NPR Story
7:04 am
Fri March 29, 2013

Concerns About Peña Nieto's New Security Strategy

The Los Angeles Times reports that major Mexican civic groups are pressing President Enrique Peña Nieto to proceed cautiously with his plan to create a national paramilitary force to combat violence in the country.

The civic groups are concerned that Peña Nieto will create the new force by presidential decree, instead of introducing a bill in the Legislature. Without a vigorous debate in Congress, the groups fear, the gendarmerie may suffer from an ill-defined mandate and lack important human rights protocols, among other things.

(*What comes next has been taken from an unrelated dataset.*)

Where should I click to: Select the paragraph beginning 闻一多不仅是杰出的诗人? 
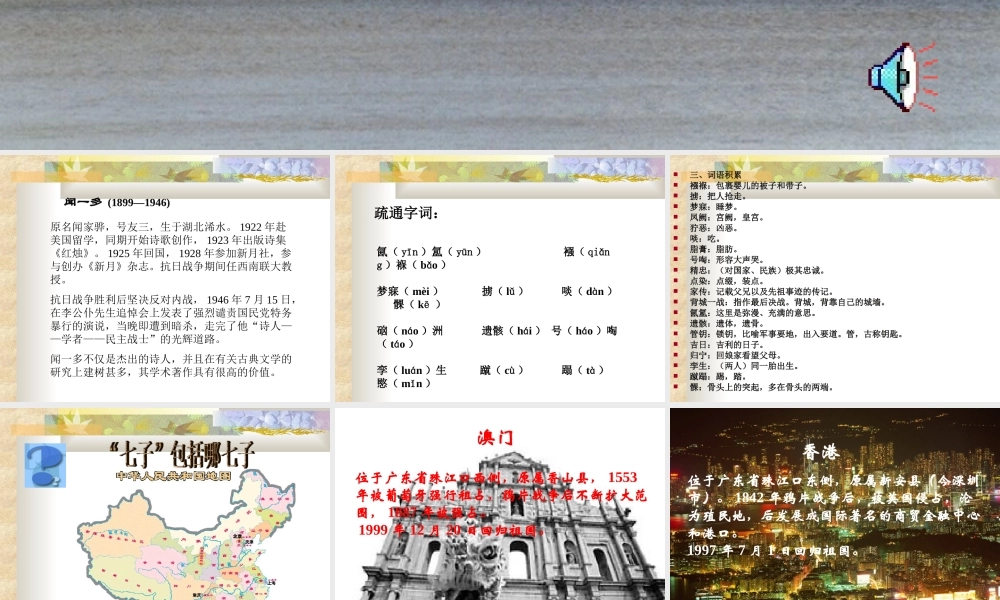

Former President Felipe Calderón controversially deployed Mexico’s military to fight drug cartels. Upward of 60,000 people were killed during his six-year-term.

During his campaign last year, Peña Nieto promised his national security strategy would rely less on the military, which civic groups have accused of committing human rights abuses as they’ve tried to dismantle the cartels.

The new administration is reportedly training thousands of people drawn from the army and navy to populate the ranks of the new paramilitary force. In the meantime, it’s keeping soldiers on the streets.

The Times reports that civil society leaders are concerned the new paramilitary force could clash with the military over jurisdictional issues, especially if those details aren’t worked out ahead of time. The administration has said the force will initially focus on combating crimes like robbery and extortion.